1. Friedrich Nietzsche, The Genealogy of Morals, III, 26 (New York: Doubleday Anchor, 1956), p. 288.

2. The full text from which I quote can be found on pages 95-96 of The Portable Nietzsche, ed. Walter Kaufmann (New York: Viking
Press, 1954).

3. Nietzsche, Thus Spoke Zarathustra: First Part, in The Portable Nietzsche, p. 171.

4. Nietzsche, The Antichrist in The Portable Nietzsche, p. 570.

5. Thus Spoke Zarathustra, p. 124.

6. Thus Spoke Zarathustra, pp. 126-27.

7. My quotations from Attack Upon "Christendom" come from A Kierkegaard Anthology, ed. Robert Bretall (New York: Modern
Library, 1946). This long quote appears on p. 437.

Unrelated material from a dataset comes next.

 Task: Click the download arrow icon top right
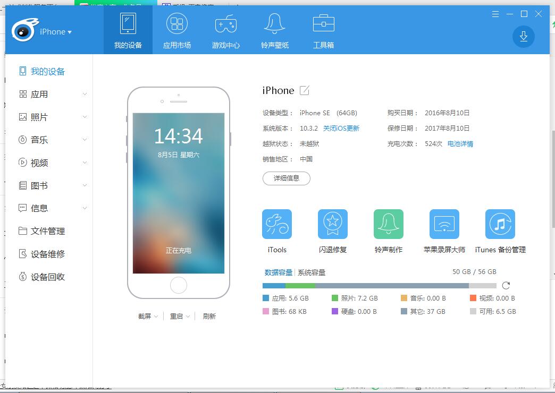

8. Attack Upon "Christendom", p. 442.

9. Ibid., p. 443.

10. See pp. 446ff.

11. One continuing sign of the sloppy state of Kierkegaardian scholarship is the inability of some to see that for Kierkegaard, Christianity
must be true both subjectively andobjectively. Those who doubt this should consult C. Stephen Evens, "Kierkegaard on Subjective Truth:
Is God an Ethical Fiction?" International Journal for Philosophy of Religion VII (1976): 288ff, and C. Stephen Evans, "Kierkegaard's
Attack on Apologetics," Christian Scholars Review (1981): 322ff.

12. For my own efforts to support this claim, see Ronald Nash, Faith and Reason (Grand Rapids, Mich.: Zondervan, 1988); Ronald
Nash, The Concept of God (Grand Rapids, Mich.: Zondervan, 1983); Ronald Nash, Christian Faith and Historical Understanding
(Dallas: Word, 1990); and Ronald Nash, Christianity and the Hellenistic World (Dallas: Word, 1990).